There's one particular character/plot development that I'd like to give praise to though.It's not uncommon - when crafting a villain's arc to lean back to the 'good in them' as an emotional conflict factor to make them believable, sympathetic to a degree & ups the ante. The game definitely did make use of this well with villains like Mr. Negative and Norman Osborne to great effect, where the crux of their lives are at stake - Harry for Norman, his family for Li and the diary of internal struggle, among other things. Cheesy, but it works.
But the choice to not use it with one particular villain, Doc Ock , even when it feels like it'd make sense to, instead makes the scene more powerful & rending. It's so easy to see how it could've been a Spider-Man 2 Movie situation, where upon the neuro-link being removed and Otto not realising ( hypthothetically ) that Spidey was Peter, they could've easily pulled for an emotional cheap shot where Otto was a guy who was just amplified of his evil by his machine and in the last moment, accept his defeat gracefully to Pete.
But nope.
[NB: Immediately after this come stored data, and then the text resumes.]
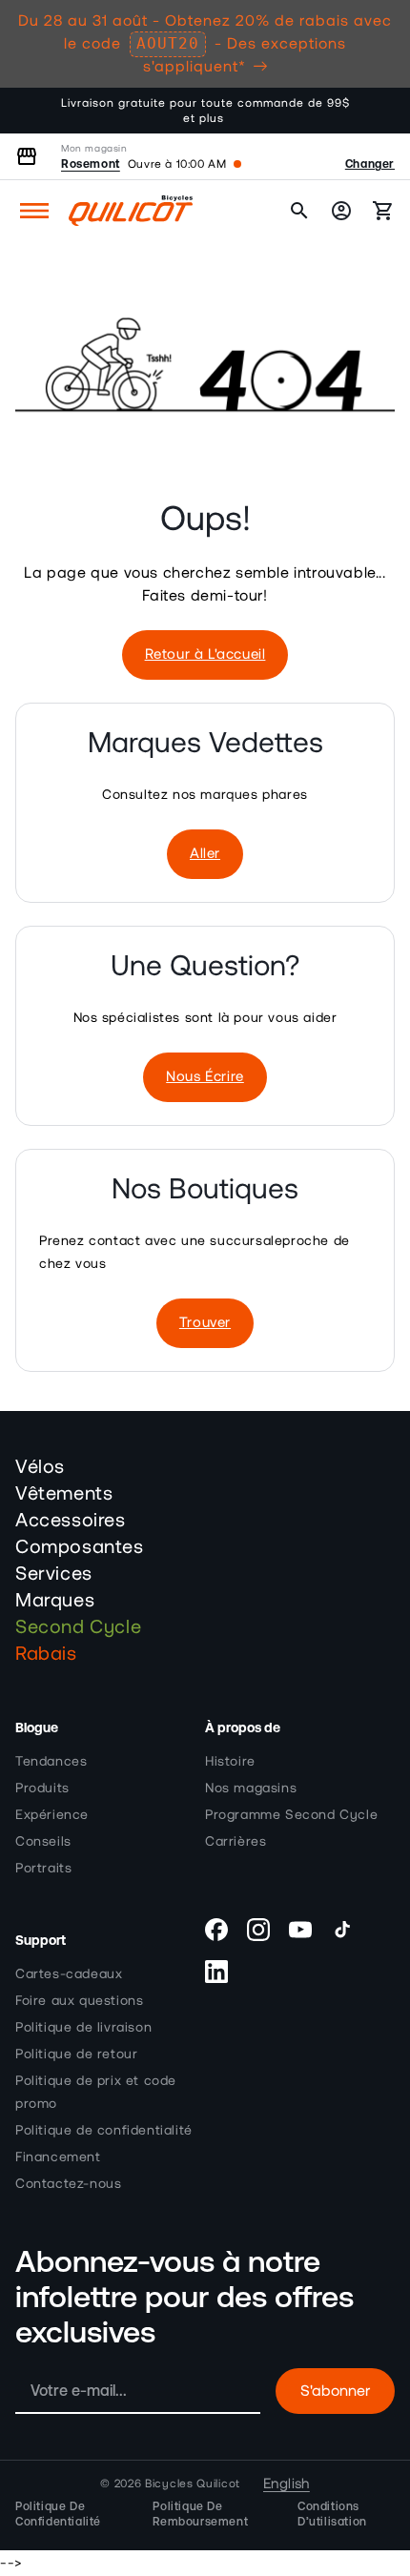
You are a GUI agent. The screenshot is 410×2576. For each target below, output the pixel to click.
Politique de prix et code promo (95, 2093)
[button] (34, 211)
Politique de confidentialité (104, 2130)
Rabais (46, 1654)
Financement (58, 2157)
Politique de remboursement (200, 2514)
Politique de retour (76, 2054)
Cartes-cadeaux (68, 1974)
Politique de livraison (83, 2027)
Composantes (79, 1547)
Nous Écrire (205, 1077)
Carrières (235, 1842)
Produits (42, 1788)
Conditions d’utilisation (332, 2514)
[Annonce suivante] (375, 111)
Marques (54, 1600)
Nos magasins (251, 1788)
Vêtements (64, 1493)
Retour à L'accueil (205, 654)
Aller (205, 854)
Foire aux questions (79, 2001)
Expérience (52, 1815)
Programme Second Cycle (291, 1815)
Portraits (43, 1868)
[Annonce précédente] (35, 111)
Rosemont (90, 164)
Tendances (51, 1761)
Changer (370, 164)
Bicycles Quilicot (192, 2483)
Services (53, 1574)
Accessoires (70, 1520)
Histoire (230, 1761)
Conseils (43, 1842)
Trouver (205, 1323)
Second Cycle (78, 1627)
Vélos (40, 1467)
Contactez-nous (68, 2184)
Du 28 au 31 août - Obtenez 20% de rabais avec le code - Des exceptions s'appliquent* (205, 43)
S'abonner (335, 2391)
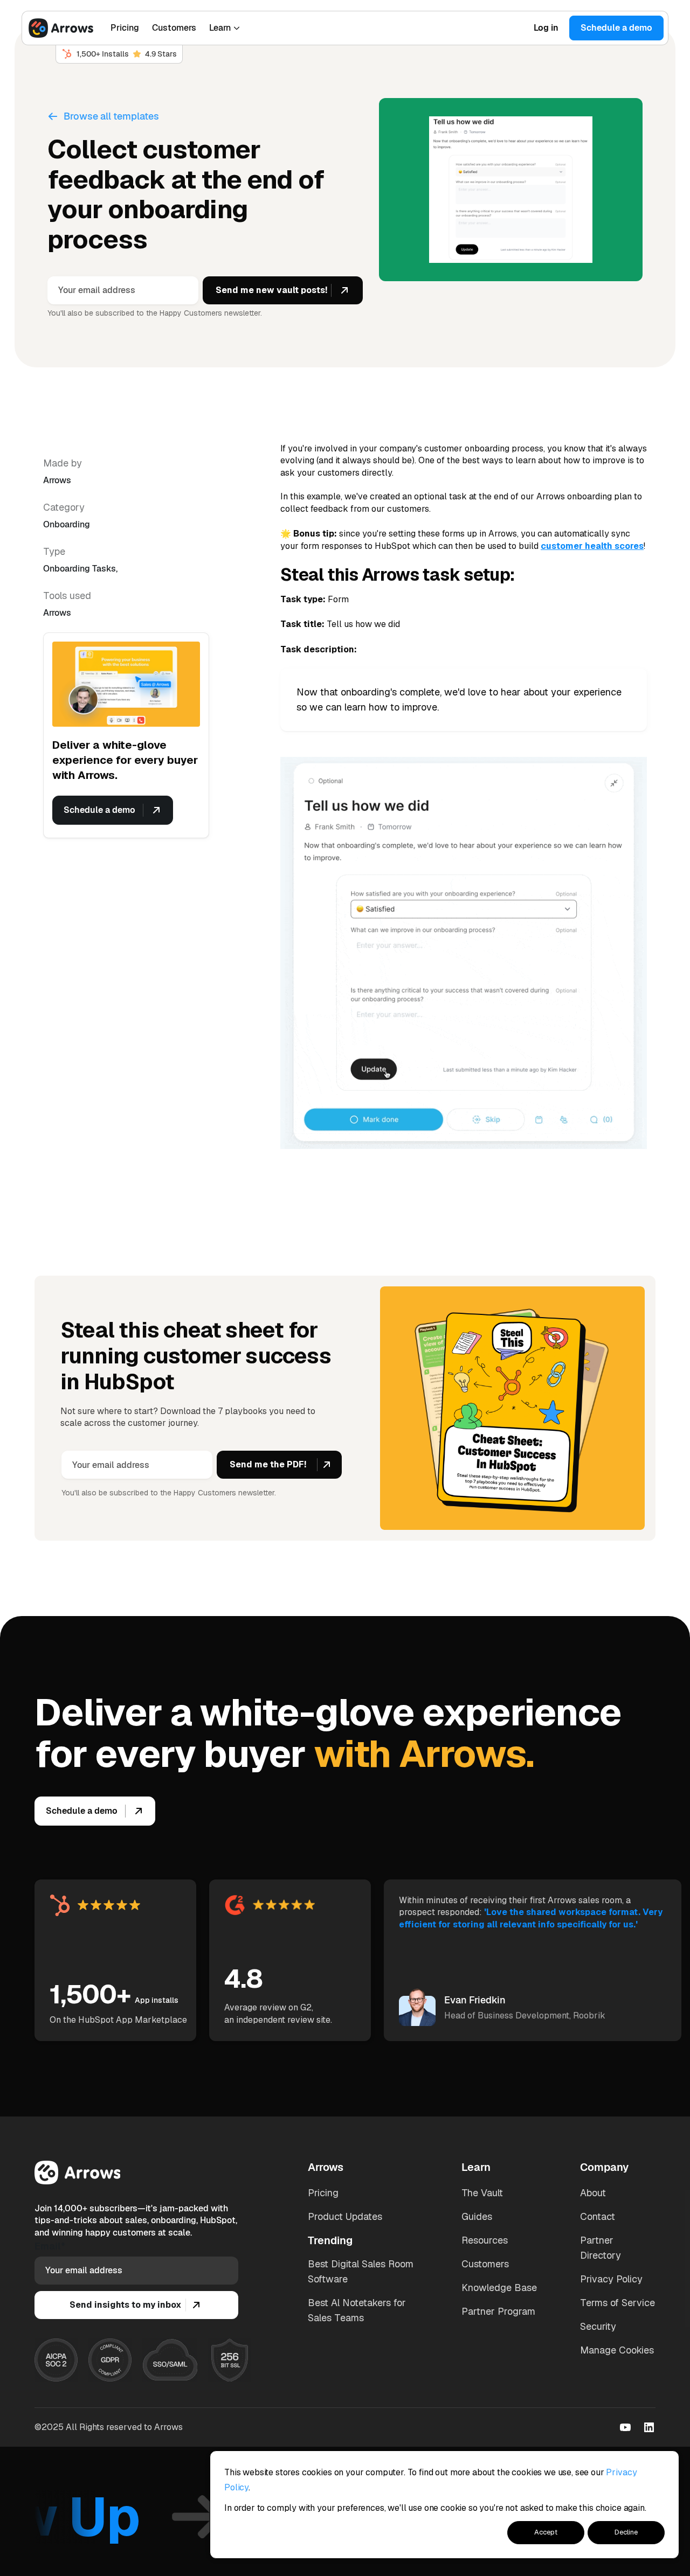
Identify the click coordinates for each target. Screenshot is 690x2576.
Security (598, 2326)
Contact (597, 2216)
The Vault (482, 2193)
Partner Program (498, 2311)
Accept (545, 2532)
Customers (174, 27)
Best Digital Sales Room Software (360, 2271)
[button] (224, 28)
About (593, 2193)
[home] (61, 28)
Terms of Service (617, 2302)
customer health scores (592, 546)
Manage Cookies (617, 2350)
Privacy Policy (611, 2279)
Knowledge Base (499, 2287)
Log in (546, 27)
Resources (484, 2240)
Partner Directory (600, 2247)
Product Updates (345, 2216)
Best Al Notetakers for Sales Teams (357, 2310)
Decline (626, 2532)
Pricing (125, 27)
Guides (476, 2216)
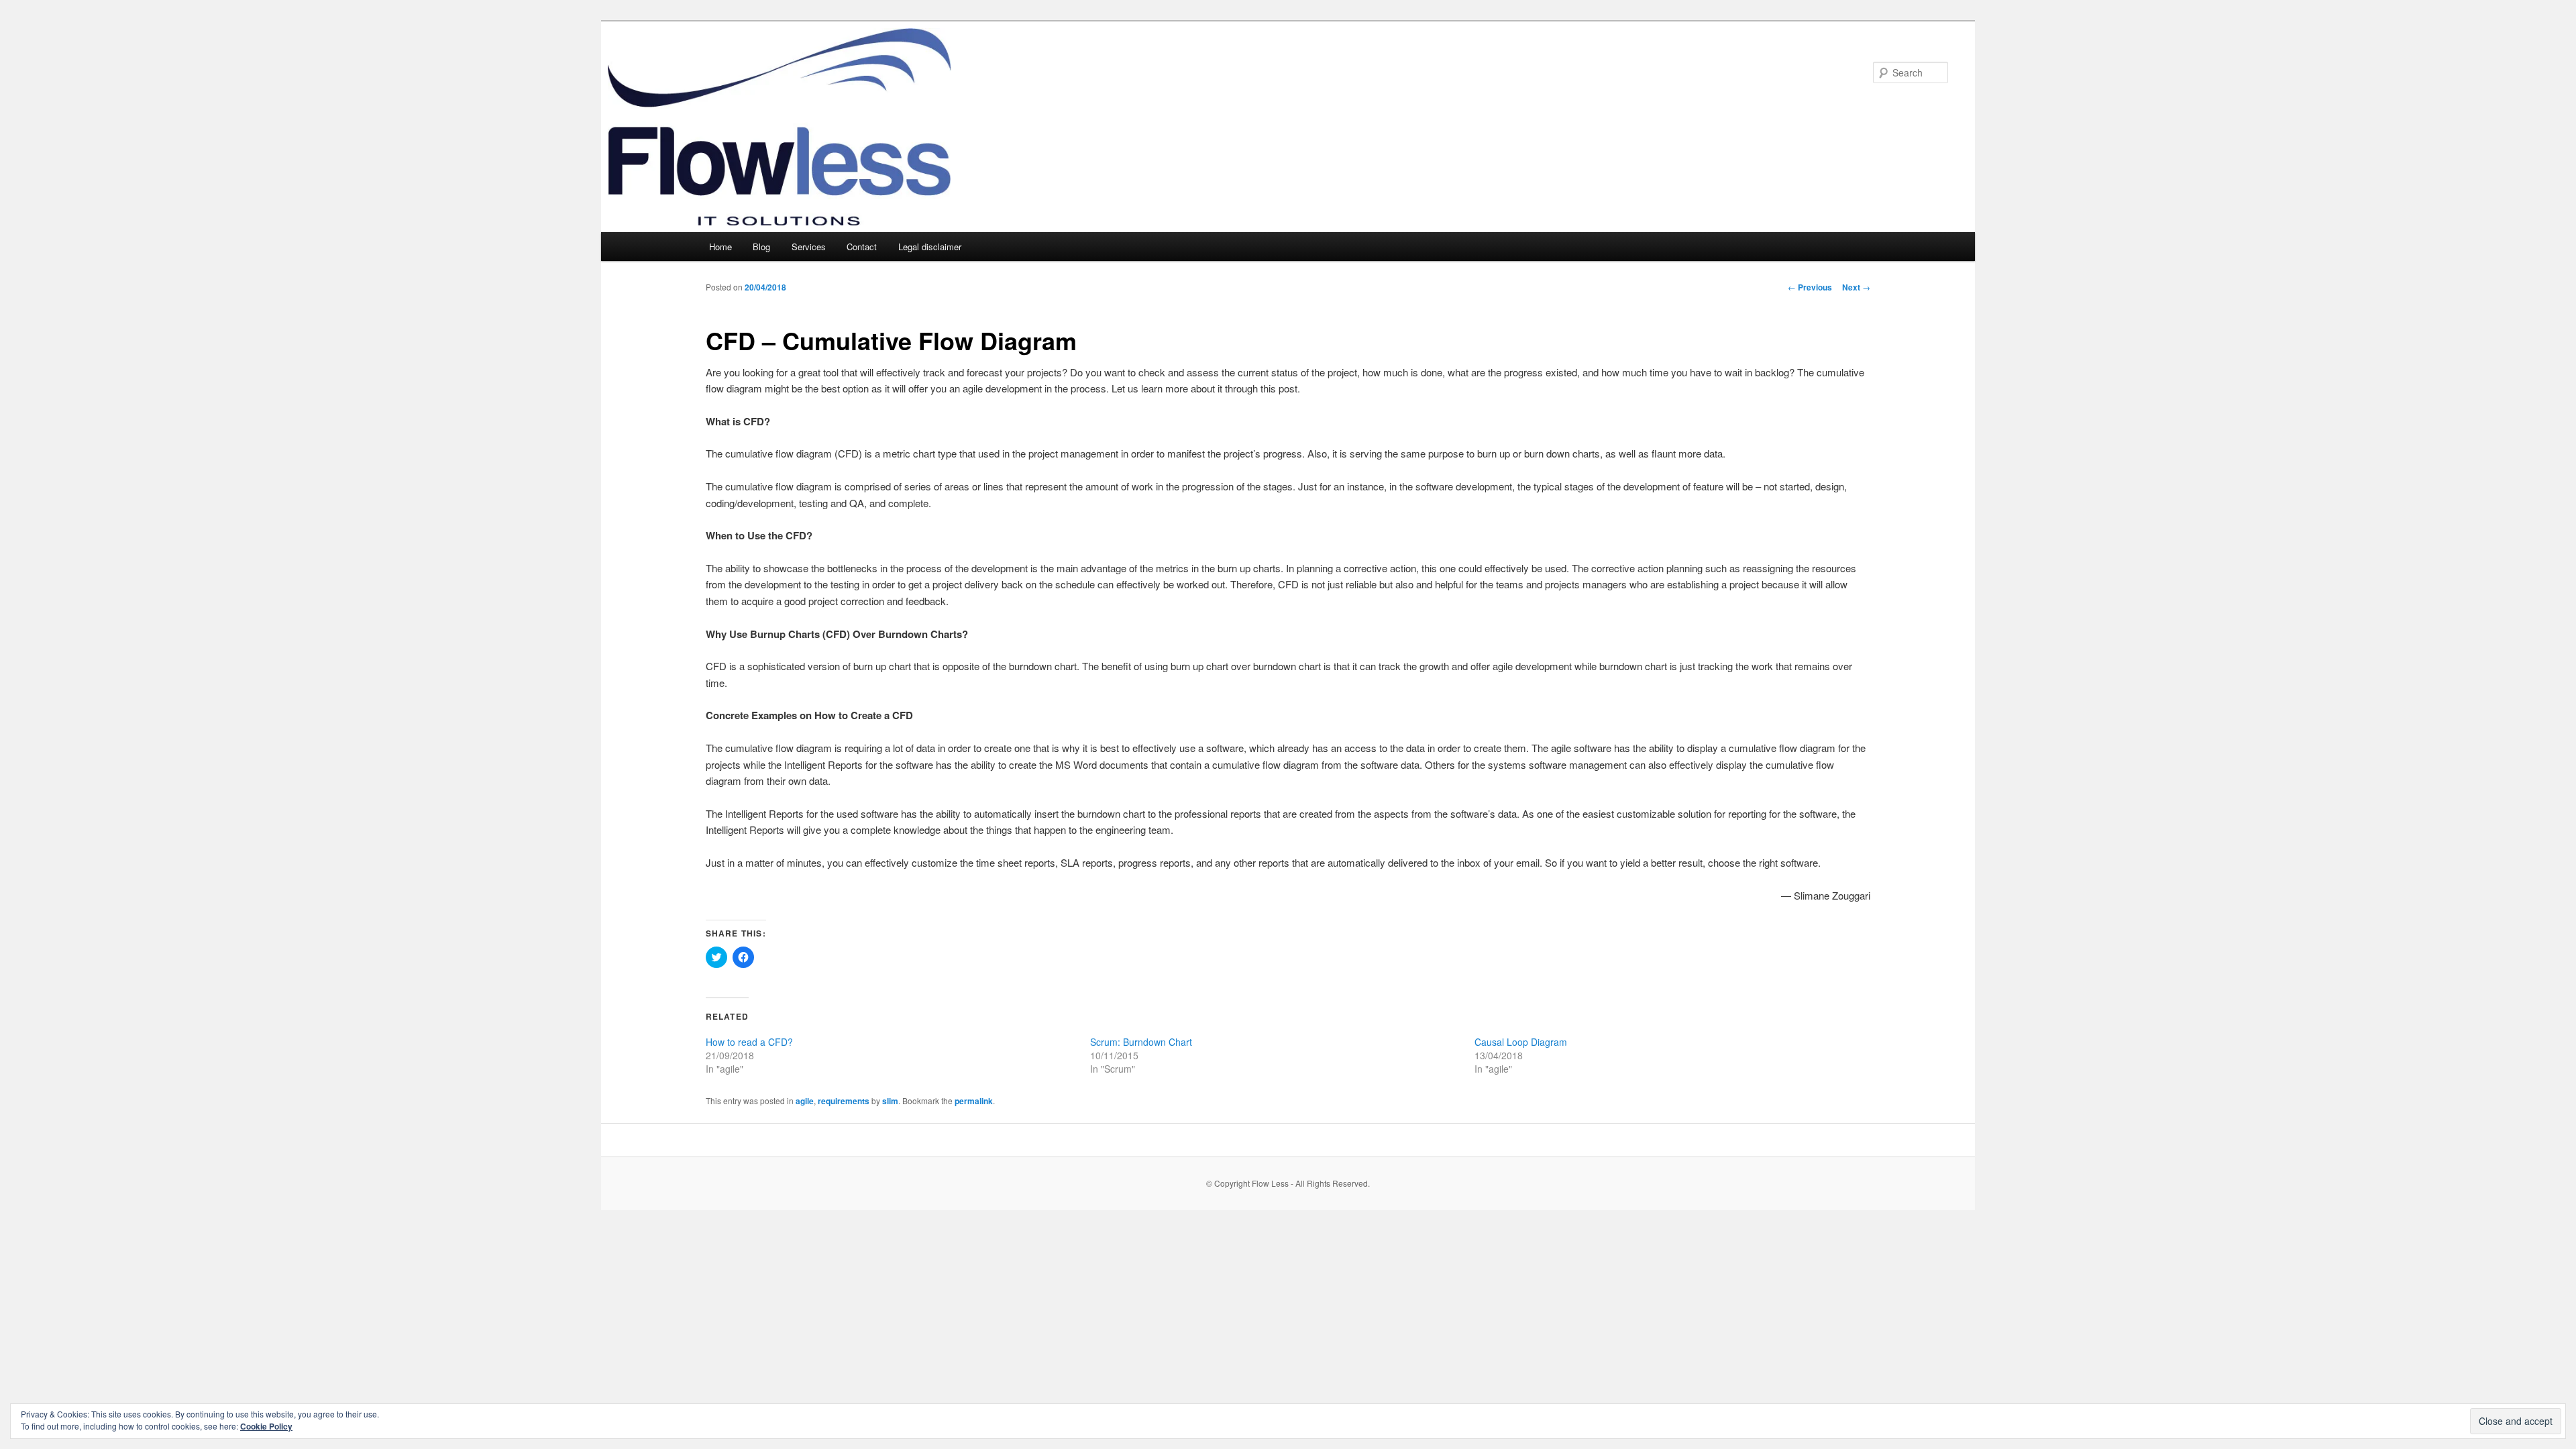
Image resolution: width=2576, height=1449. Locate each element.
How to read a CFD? (749, 1042)
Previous (1810, 287)
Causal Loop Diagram (1520, 1042)
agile (805, 1101)
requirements (843, 1101)
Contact (862, 246)
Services (809, 246)
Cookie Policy (266, 1426)
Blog (761, 246)
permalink (974, 1101)
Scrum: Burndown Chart (1141, 1042)
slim (890, 1101)
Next (1856, 287)
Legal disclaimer (929, 246)
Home (720, 246)
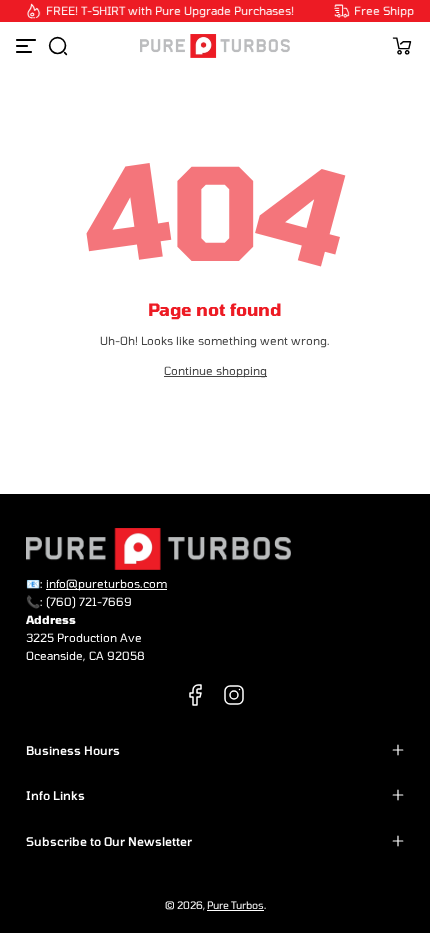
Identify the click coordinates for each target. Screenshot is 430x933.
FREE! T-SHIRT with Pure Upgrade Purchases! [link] (169, 10)
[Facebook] (196, 695)
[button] (58, 46)
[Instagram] (234, 695)
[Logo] (214, 46)
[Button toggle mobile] (28, 46)
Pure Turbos (235, 905)
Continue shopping (215, 370)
The fact that we got a reveal that Otto knew all along, the fact that the progression of the story path imo - paints Otto as someone who was more selfish in his agenda of building prosthetic ( for himself ) and how the seeds of Otto planning all the devious plans were already there immediately after Norman came and wreck shop - meant that the hopes that there was more of the "good Otto" than "Doc Ock" that Pete wished was dashed. And the fact that there was practically zero remorse and a genuine attempt to pin the blame on the neuro-tech plot device at the end when Otto tried to weasel his way out and blackmail Peter, meant that the scene was doubly heartbreaking for Peter.
It's one time where going 'full-evil' ( kind of ) worked in the story's favour.